[Bug tree-optimization/113703] ivopts miscompiles loop

["rguenth at gcc dot gnu.org" <gcc-bugzilla@gcc.gnu.org>]

https://gcc.gnu.org/bugzilla/show_bug.cgi?id=113703

--- Comment #5 from Richard Biener <rguenth at gcc dot gnu.org> ---
It's going wrong in iv_elimination_compare_lt which tries to exactly handle
this kind of loop:

   We aim to handle the following situation:

   sometype *base, *p;
   int a, b, i;

   i = a;
   p = p_0 = base + a;

   do
     {
       bla (*p);
       p++;
       i++;
     }
   while (i < b);

   Here, the number of iterations of the loop is (a + 1 > b) ? 0 : b - a - 1.
   We aim to optimize this to

   p = p_0 = base + a;
   do
     {
       bla (*p);
       p++;
     }
   while (p < p_0 - a + b);

   This preserves the correctness, since the pointer arithmetics does not
   overflow.  More precisely:

   1) if a + 1 <= b, then p_0 - a + b is the final value of p, hence there is
no
      overflow in computing it or the values of p.
   2) if a + 1 > b, then we need to verify that the expression p_0 - a does not
      overflow.  To prove this, we use the fact that p_0 = base + a.

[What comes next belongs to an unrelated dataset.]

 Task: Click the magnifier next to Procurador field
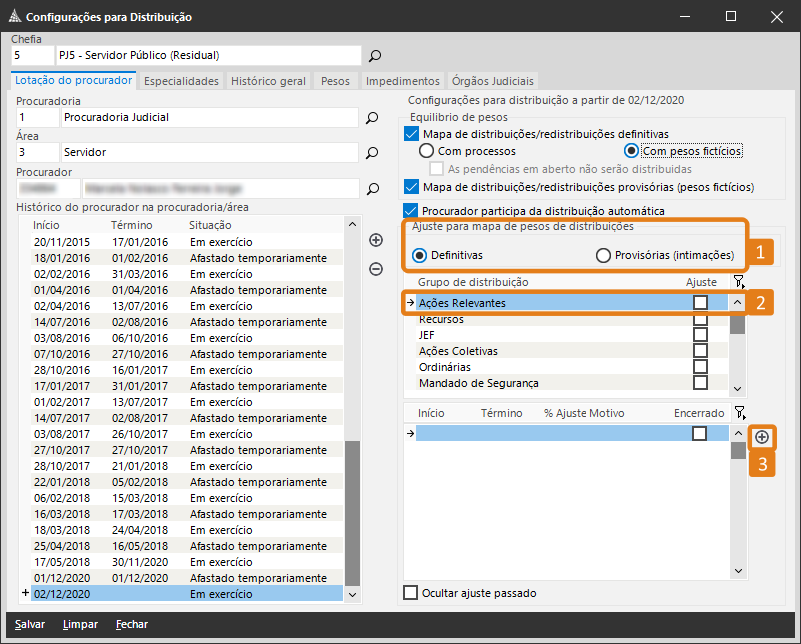click(x=372, y=188)
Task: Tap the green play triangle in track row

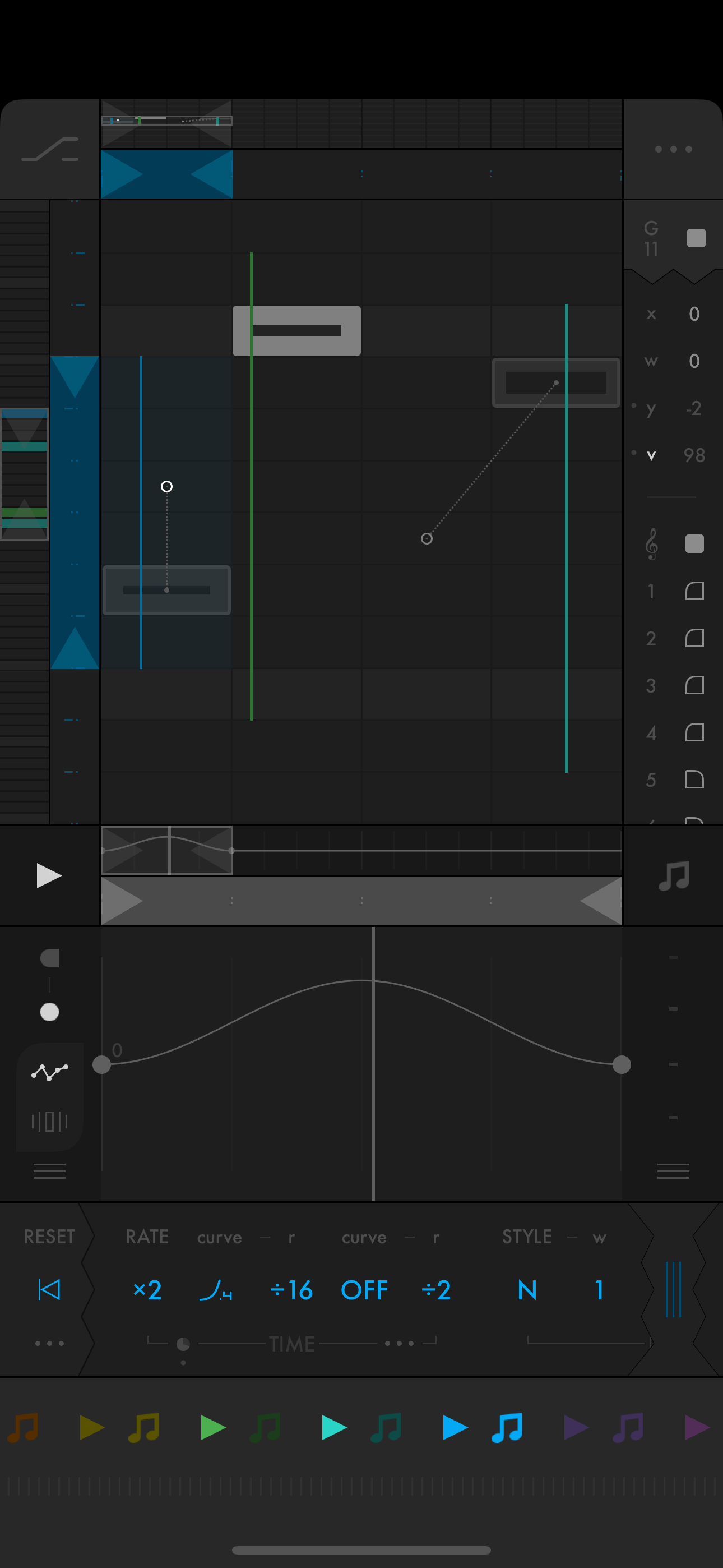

there's either a hole in that logic or the implementation is off.

  /* Finally, check that CAND->IV->BASE - CAND->IV->STEP * A does not
     overflow.  */
  offset = fold_build2 (MULT_EXPR, TREE_TYPE (cand->iv->step),
                        cand->iv->step,
                        fold_convert (TREE_TYPE (cand->iv->step), a));
  if (!difference_cannot_overflow_p (data, cand->iv->base, offset))
    return false;

where 'A' is 'i', CAND->IV->BASE is 'p + i' and CAND->IV->STEP is 1
as 'sizetype'.

That just checks that (p + i) - i doesn't overflow.

Somehow it misses to prove p + b doesn't overflow since we end up with
p' < (p + i) + (n - i) aka p' < p + n.